It’s still summer here but much like summer in the UK this can mean very little. One day it’s raining, the next day it’s thirty degrees. This week we’ve had a real mixed bag of days with the heating on one night and then sweltering the next. But it keeps things interesting.
Unfortunately, it’s not so good for getting hay cut and baled, as you need a good spell of dry, warm weather. We are trying to get a second cut of hay off our paddock that we had baled earlier in the summer so we are anxiously watching the weather forecasts at the moment. Being able to get some more hay cut will be the difference between having enough feed for our cows all winter and having to buy hay in. Once you start buying hay in, the whole lifestyle block thing gets more expensive. So we are keeping our fingers crossed.
Apart from that, everything in our veggie garden is coming ready for eating. This cuts down our grocery bill a bit but also reminds you how delicious homegrown, freshly picked stuff is compared to what you get in the supermarket. Right now we have stacks of lovely fresh peas, broad beans, courgettes, potatoes, lettuces, chard and beetroot.
And with all the plums and apricots ripening on our fruit trees, it’s a competition between us and the birds to get the fruit when it’s ready. It’s a competition that the dogs also like to enter. I’m always catching them out in the garden picking off the low hanging plums at the moment.
At this time of year the real kiwi domestic goddesses are busy preserving all this homegrown stuff for the lean winter months. But that’s not something I’ve really got into yet, it seems awfully time consuming. I’m sure I’ll regret this laziness when the winter is here and we’re back to buying overpriced second rate veg from the supermarket.
It’s a long weekend this week, as Monday is a national holiday for Waitangi Day. It’s a holiday to celebrate the signing of what is sometimes called New Zealand’s founding document – The Treaty of Waitangi. The treaty was signed in 1840 between Maori chiefs and the British Crown. It’s often referred to in New Zealand media and politics.

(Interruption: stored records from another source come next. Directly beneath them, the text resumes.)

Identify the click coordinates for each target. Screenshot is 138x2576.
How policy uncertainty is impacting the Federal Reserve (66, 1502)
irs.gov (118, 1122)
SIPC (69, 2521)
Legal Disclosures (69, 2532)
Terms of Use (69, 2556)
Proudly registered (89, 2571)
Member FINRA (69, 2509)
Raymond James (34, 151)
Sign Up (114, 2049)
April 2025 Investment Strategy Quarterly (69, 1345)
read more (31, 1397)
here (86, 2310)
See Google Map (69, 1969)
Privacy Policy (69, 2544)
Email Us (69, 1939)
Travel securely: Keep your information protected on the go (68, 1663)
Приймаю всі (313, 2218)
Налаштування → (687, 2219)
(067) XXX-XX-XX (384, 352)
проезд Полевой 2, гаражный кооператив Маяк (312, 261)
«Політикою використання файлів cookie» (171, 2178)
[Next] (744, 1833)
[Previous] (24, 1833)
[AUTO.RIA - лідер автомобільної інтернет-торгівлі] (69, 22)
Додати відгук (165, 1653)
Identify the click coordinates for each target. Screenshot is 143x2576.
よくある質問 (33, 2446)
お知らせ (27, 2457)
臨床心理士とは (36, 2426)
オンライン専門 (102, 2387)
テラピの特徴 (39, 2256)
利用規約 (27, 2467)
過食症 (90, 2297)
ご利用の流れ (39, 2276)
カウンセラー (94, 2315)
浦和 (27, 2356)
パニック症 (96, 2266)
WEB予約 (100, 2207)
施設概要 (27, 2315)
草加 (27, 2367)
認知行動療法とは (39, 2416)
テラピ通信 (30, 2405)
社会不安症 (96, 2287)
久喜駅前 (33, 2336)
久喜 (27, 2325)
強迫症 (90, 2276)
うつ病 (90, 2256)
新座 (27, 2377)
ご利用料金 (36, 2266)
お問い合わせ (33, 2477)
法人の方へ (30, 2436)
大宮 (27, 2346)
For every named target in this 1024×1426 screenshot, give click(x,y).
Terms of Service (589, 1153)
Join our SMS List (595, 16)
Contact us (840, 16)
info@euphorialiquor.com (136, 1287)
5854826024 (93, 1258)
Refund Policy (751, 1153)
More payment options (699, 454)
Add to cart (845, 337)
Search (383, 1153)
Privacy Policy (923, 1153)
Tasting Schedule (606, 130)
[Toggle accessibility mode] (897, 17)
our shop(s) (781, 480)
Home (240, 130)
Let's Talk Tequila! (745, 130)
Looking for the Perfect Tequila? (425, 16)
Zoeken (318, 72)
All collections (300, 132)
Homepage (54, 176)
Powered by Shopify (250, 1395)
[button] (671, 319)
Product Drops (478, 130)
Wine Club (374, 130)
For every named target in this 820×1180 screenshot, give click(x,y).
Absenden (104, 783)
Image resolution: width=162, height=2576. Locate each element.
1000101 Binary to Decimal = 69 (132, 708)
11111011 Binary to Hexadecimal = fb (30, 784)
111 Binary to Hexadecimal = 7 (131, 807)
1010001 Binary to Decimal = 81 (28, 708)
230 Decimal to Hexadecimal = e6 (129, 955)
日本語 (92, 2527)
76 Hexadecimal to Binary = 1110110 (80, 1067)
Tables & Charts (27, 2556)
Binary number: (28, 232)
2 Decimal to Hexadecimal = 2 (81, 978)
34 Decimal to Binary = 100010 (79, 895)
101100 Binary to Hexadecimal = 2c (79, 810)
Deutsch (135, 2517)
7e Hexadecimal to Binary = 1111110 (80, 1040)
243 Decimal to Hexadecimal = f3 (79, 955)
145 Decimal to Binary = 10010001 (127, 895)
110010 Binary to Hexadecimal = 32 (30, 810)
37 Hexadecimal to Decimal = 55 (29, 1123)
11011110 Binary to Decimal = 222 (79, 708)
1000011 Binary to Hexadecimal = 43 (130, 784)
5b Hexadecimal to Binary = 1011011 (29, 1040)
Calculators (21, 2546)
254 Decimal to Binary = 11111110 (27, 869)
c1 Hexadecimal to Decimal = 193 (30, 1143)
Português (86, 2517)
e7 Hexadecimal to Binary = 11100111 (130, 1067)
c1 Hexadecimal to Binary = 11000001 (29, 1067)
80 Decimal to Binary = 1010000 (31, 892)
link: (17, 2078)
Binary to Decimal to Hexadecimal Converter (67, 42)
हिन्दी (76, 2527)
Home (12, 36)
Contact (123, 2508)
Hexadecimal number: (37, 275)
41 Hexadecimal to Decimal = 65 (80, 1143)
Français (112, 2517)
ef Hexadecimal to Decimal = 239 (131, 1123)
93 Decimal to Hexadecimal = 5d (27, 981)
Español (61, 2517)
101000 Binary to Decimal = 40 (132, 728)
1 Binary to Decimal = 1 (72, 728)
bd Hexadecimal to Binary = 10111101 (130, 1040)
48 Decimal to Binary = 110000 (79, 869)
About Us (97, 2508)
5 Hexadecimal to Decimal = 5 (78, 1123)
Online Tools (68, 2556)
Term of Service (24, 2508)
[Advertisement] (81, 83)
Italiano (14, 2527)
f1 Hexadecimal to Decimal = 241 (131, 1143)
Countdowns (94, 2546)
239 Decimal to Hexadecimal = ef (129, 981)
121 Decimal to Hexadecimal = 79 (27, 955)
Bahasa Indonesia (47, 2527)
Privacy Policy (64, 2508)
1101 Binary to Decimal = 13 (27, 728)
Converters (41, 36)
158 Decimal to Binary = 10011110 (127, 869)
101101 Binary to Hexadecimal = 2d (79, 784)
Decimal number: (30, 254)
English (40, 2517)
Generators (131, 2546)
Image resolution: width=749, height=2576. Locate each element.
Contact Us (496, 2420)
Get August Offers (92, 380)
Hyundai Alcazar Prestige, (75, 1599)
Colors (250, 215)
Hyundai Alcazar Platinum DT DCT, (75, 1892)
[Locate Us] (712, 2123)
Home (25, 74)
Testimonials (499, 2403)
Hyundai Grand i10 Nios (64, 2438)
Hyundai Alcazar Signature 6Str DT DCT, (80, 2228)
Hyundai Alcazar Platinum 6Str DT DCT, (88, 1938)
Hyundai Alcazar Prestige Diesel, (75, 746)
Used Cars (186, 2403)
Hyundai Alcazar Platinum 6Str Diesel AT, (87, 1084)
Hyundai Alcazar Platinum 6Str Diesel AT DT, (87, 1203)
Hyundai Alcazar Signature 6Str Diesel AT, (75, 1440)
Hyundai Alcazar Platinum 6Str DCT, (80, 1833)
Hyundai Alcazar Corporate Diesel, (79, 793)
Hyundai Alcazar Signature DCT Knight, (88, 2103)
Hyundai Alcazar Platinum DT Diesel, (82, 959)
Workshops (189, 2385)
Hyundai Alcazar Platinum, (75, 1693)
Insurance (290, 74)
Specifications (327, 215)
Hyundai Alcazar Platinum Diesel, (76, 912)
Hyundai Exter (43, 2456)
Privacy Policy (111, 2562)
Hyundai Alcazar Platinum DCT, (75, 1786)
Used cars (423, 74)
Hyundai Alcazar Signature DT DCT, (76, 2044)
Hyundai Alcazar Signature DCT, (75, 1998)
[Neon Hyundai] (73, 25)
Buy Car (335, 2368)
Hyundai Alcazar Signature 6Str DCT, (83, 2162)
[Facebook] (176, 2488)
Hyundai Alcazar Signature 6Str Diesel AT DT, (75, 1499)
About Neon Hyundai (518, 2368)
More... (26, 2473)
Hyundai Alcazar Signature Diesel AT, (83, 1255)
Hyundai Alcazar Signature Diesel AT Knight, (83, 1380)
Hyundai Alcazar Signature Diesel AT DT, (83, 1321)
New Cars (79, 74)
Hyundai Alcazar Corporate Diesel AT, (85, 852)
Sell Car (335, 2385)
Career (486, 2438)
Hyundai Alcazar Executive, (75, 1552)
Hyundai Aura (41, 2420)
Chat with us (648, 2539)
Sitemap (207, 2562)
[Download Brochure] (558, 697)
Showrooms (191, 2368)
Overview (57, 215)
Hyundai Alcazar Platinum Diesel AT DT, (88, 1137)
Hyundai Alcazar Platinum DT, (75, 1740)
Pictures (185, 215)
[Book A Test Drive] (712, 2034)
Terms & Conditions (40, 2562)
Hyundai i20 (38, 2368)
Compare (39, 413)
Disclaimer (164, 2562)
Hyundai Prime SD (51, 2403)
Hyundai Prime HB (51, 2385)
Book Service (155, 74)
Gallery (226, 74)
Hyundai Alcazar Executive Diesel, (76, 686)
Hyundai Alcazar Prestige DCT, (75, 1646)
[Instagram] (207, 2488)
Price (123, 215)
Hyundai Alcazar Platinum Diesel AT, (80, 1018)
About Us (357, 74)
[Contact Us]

Waitangi Day is treated as a holiday by most people and they head off to the beach or attend some of the official celebration events. However, it’s also a time in which the debate about the relevance of the treaty to Maori rights today comes to the fore. This is a topic that provokes passionate debate in New Zealand and one that I feel most foreign expats are unqualified to comment on. I’ll just be enjoying the day off.